Saturday, December 13, 2008

Recipe for Failure

Picture a small economic model where everyone works and produces a product and they get paid a fair value for what they produce. Let’s assume that the total amount of product adds up to one Trillion dollars. The cash eliminates the need to barter what you produced for someone else’s product.

Here is where I get shot again for oversimplifying, just imagine that the government steps in and spends 4 trillion dollars to bail out the economy. The net effect, you now have 5 trillion dollars chasing 1 trillion dollars worth of goods.

A lot of people have spent a lifetime saving for retirement. This introduction of new money is an effective 80% TAX on savings in the bank (using this model). If you are in hock up to your eyeballs, this is called debt relief. You borrowed hard dollars and pay back easy ones. It nice to know if you weren’t greedy and kept a level head through this whole mess you get to pay for the clean up.

The auto industry is caught in an impossible situation. Car sales are down drastically and with the layoffs, more used cars will be on the market competing for buyers. Financing will be the real issue. GMAC is not in the best of shape. Rumor has it some Bernanke "Fairy Dust" could turn them into a bank and make them eligible for a CRAP/TARP(your choice)loan.

Even with a government bail out of the big 3 autos, all the government is bailing out is the workers retirement pension plan. It’s these benefits that have put GM and Ford into a death spiral. An employer can promise the employees the moon and if the company goes bankrupt doing it, the government isn’t obligated to honor those commitments.

UAW president Gettelfinger is nothing more than a very slick poker player. He bet the farm on a government bailout and it looks like he may get it. We keep on hearing about how massive the unemployment would be if we let them fail. Question, do you still build cars if no one wants to buy one? If consumption of cars drops to 50%, doesn’t it follow that massive layoffs are in the future as a given? Unemployment is a function of consumption. The bail out will not stimulate car sales.
----
YOUR OBJECTIVE: Which companies are named in the post titled "Recipe for Failure"?

[Pointing data for screenshots]
----
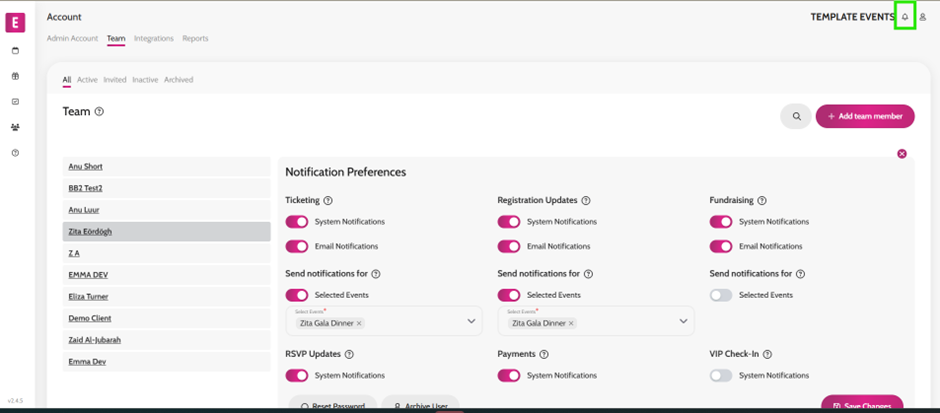The width and height of the screenshot is (940, 413).
Task: Click the search magnifier button
Action: click(x=796, y=116)
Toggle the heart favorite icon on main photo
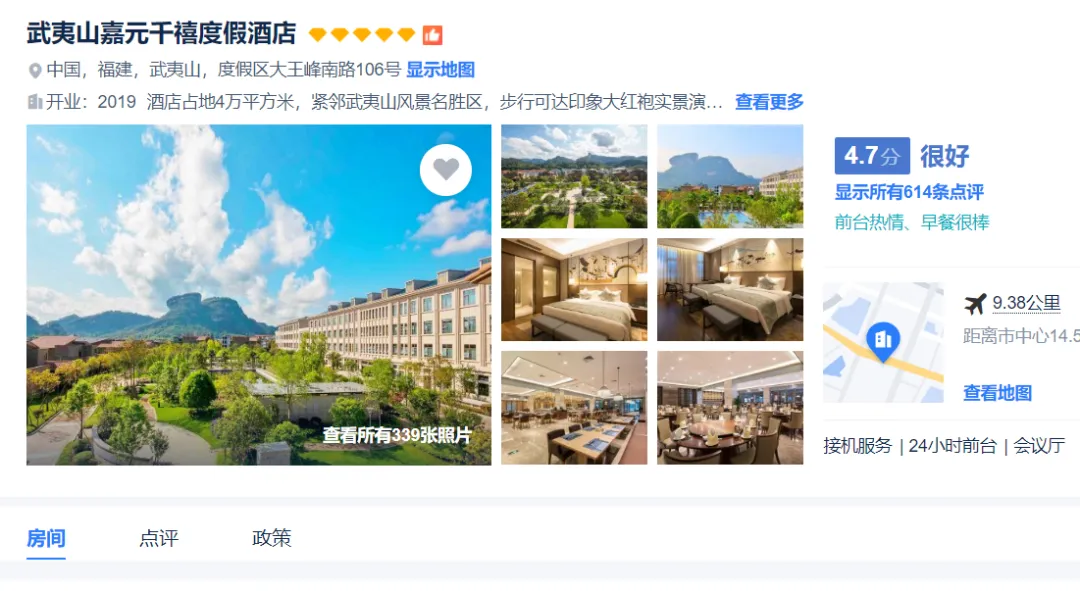Image resolution: width=1080 pixels, height=591 pixels. point(446,169)
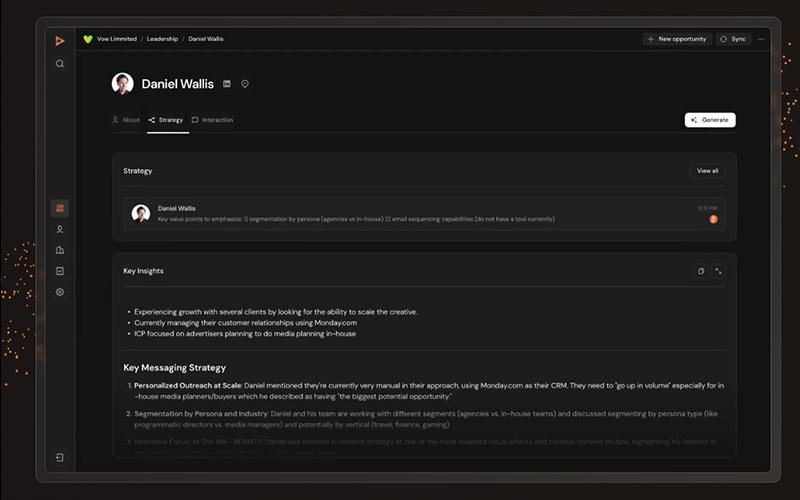Click the Sync button
The width and height of the screenshot is (800, 500).
[733, 39]
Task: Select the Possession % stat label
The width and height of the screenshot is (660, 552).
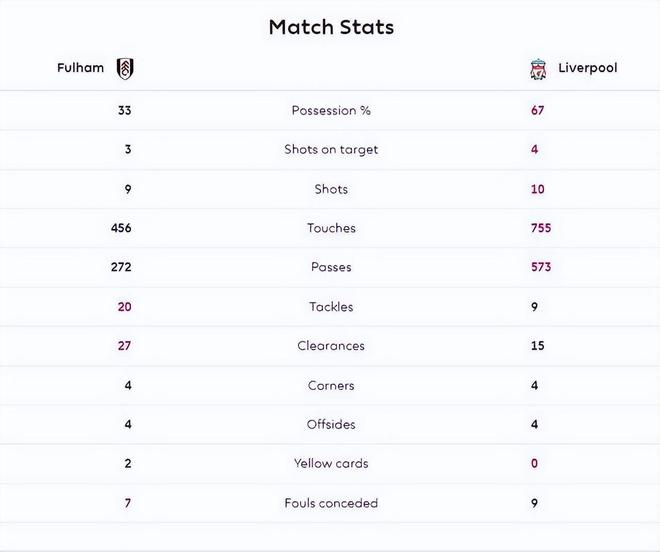Action: pyautogui.click(x=331, y=110)
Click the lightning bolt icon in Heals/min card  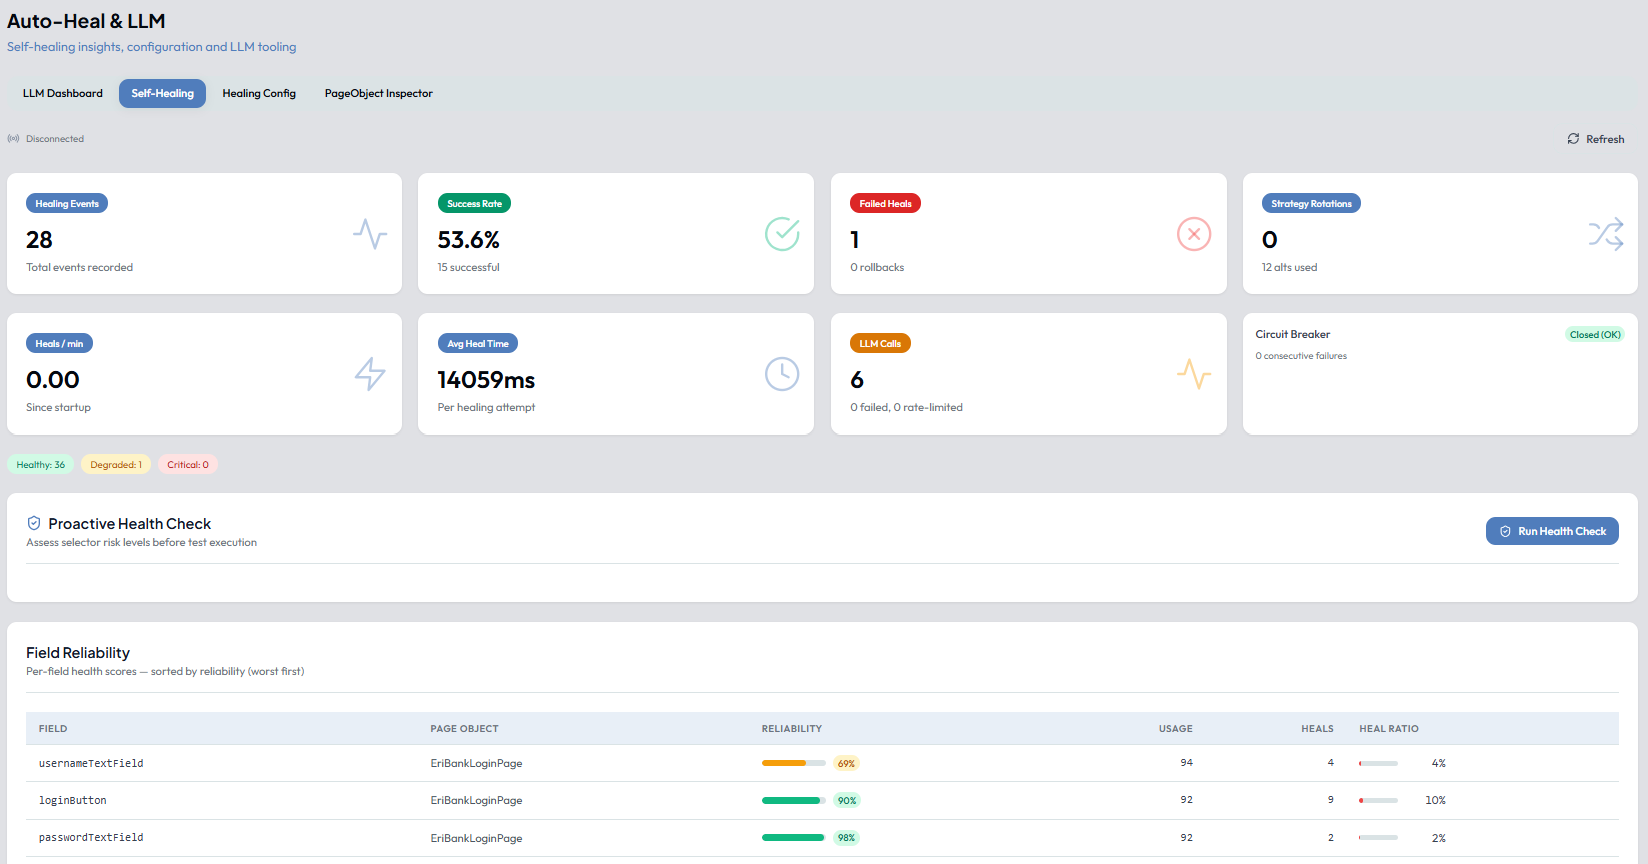point(370,374)
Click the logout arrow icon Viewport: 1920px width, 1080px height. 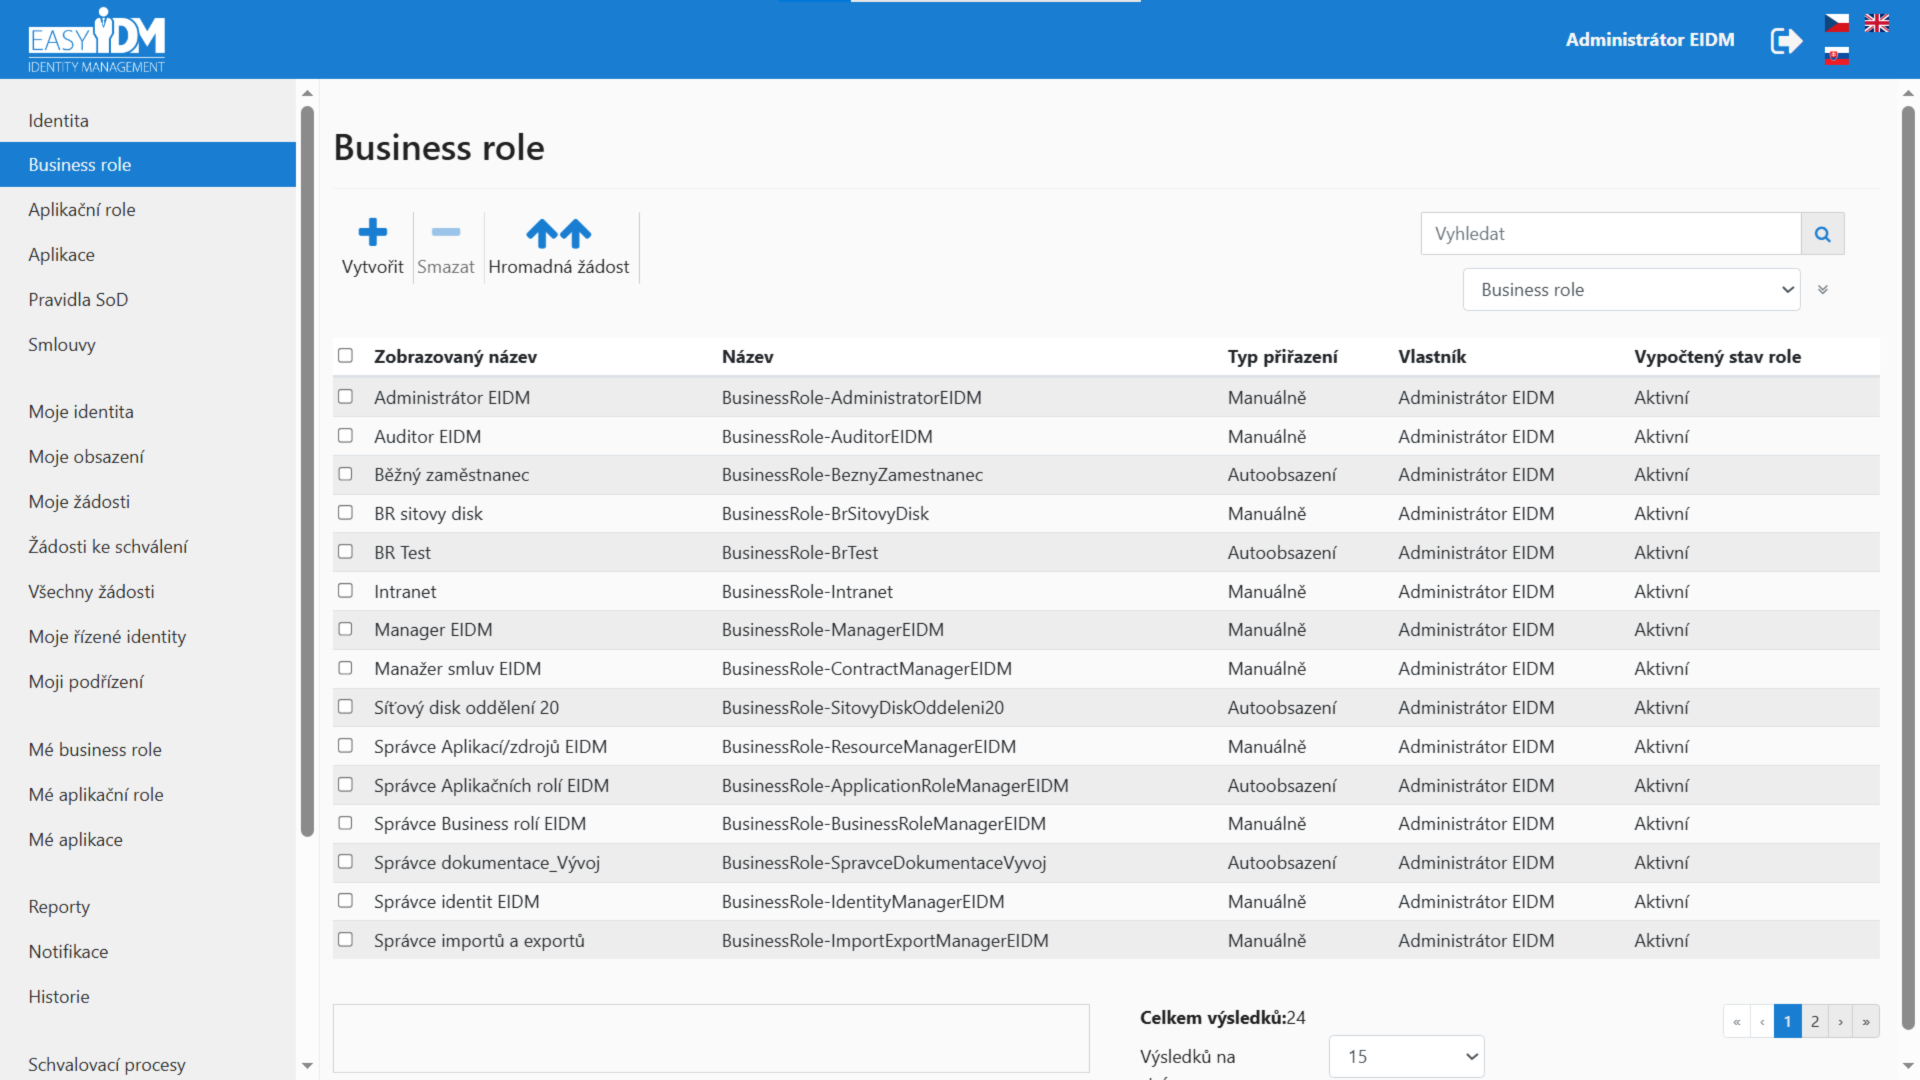[1786, 41]
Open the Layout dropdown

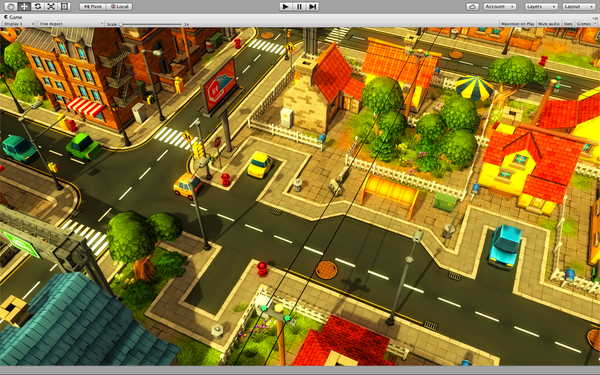click(x=579, y=7)
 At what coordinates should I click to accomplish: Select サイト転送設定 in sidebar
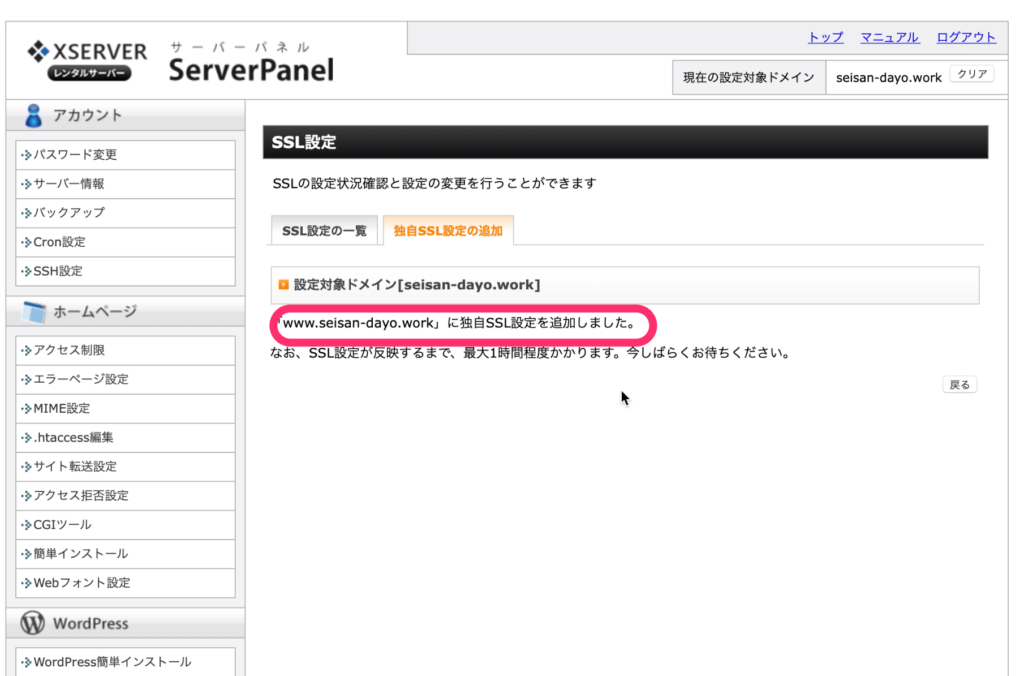click(x=75, y=466)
----
EXPECTED ANSWER: GMAC, GM, Ford